╭─ ARTICLE
MIGRATION ET LIBRE CIRCULATION (I)
 
  
          Depuis quelques années, un mouvement sécessionniste fait parler de lui dans le nord de l'Italie. Représenté dans l'arène politique par la Ligue du Nord (Lega Nord), il souhaite créer un nouveau pays appelé Padanie. Alors qu'au Québec, le mouvement indépendantiste a toujours eu une forte coloration sociale-démocrate, les padanistes s'inspirent plus des principes libéraux et on y retrouve même une aile libertarienne. Là-bas comme ici, qu'il s'agisse d'indépendance ou de fédéralisme, le défi libertarien reste toutefois le même: lutter contre les vieux États centralisés, mais également se garder des nouvelles menaces à la liberté que sont le nationalisme et les étatismes de toutes sortes dans les États micro-nationaux. 
  
          Carlo Lottieri est l'un des leaders de cette aile libertarienne padaniste. Il a étudié la sociologie à la Sorbonne, collaboré à divers journaux et magazines, et publié un livre sur l'écologie libertarienne. Martin Masse a déjà été séparatiste et a publié un essai qui mettait de l'avant une vision non nationaliste d'un Québec indépendant. Il défend maintenant le maintien de la province dans une fédération canadienne décentralisée.  
  
  
 

 
 
Bonjour Monsieur Masse, 
  
          J'aimerais reprendre notre dialogue sur le libertarianisme et sur les problèmes des régions intéressées par des processus de désagrégation en posant deux questions qui concernent, à mon avis, les libertariens du Québec et ceux de la Padanie. 
  
          La première est la suivante: « Y a-t-il de (probables) conséquences libertariennes aux sécessions? » Il s'agit de savoir si les libertariens, en Italie ou au Canada (mais on pourrait répéter les mêmes analyses dans les Flandres et aux Pays Basques), doivent appuyer ou freiner l'actuelle tendance qui voit les États nationaux perdre leur unité et se décomposer en petites entités. 
  
          L'autre question est étroitement liée à la première et elle concerne le rapport entre les libertariens et les mouvements socio-politiques qui contestent le statu quo et demandent des changements radicaux. Je la formule de cette manière: « Est-il possible de construire une forte présence sociale et politique des idées libertariennes en utilisant une stratégie génériquement populiste? » 
  
          Dans notre échange précédent, vous avez exprimé une attitude très critique vis-à-vis de l'hypothèse d'un Québec indépendant. Je comprends bien vos réserves à propos du Parti québécois et de ses dirigeants: et il faut dire que les libertariens de l'Italie du Nord ont également du mal à accepter de nombreuses positions de la Ligue. Mais il me semble que le vrai problème ne doit pas être ramené à une simple analyse des projets et des idées des mouvements indépendantistes (qui ne sont jamais, bien sûr, des positions cohérentes anti-étatistes).
╰─
Veuillez afficher sans aucune modification le passage de l'article sur la sécession padane qui va de « Carlo Lottieri est » à « de la Padanie. ».
╭─ ENTRÉES EXTRAITES
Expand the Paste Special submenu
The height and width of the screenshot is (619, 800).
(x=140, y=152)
╰─
╭─ ENTRÉES EXTRAITES
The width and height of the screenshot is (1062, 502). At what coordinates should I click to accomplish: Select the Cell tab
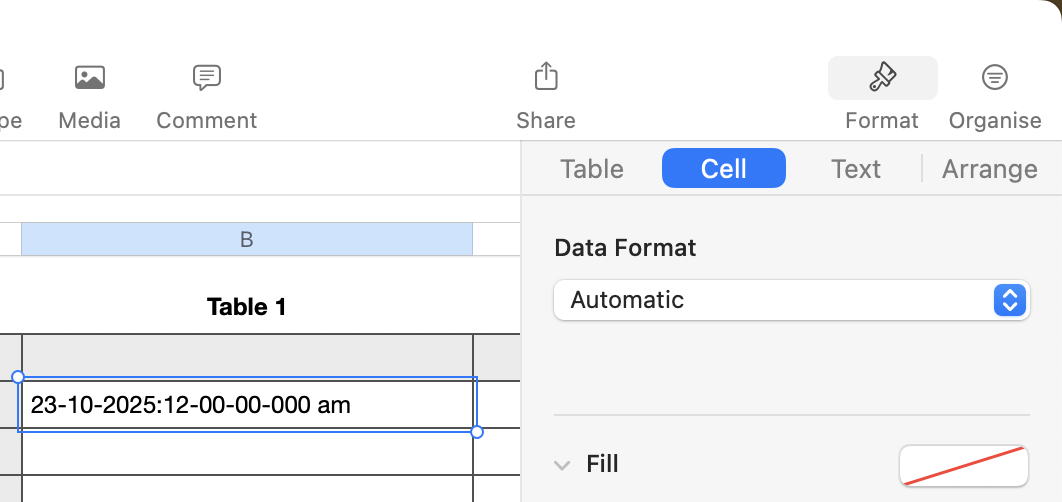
╰─
RÉPONSE CI-DESSOUS:
Carlo Lottieri est l'un des leaders de cette aile libertarienne padaniste. Il a étudié la sociologie à la Sorbonne, collaboré à divers journaux et magazines, et publié un livre sur l'écologie libertarienne. Martin Masse a déjà été séparatiste et a publié un essai qui mettait de l'avant une vision non nationaliste d'un Québec indépendant. Il défend maintenant le maintien de la province dans une fédération canadienne décentralisée.  
  
  
 

 
 
Bonjour Monsieur Masse, 
  
          J'aimerais reprendre notre dialogue sur le libertarianisme et sur les problèmes des régions intéressées par des processus de désagrégation en posant deux questions qui concernent, à mon avis, les libertariens du Québec et ceux de la Padanie.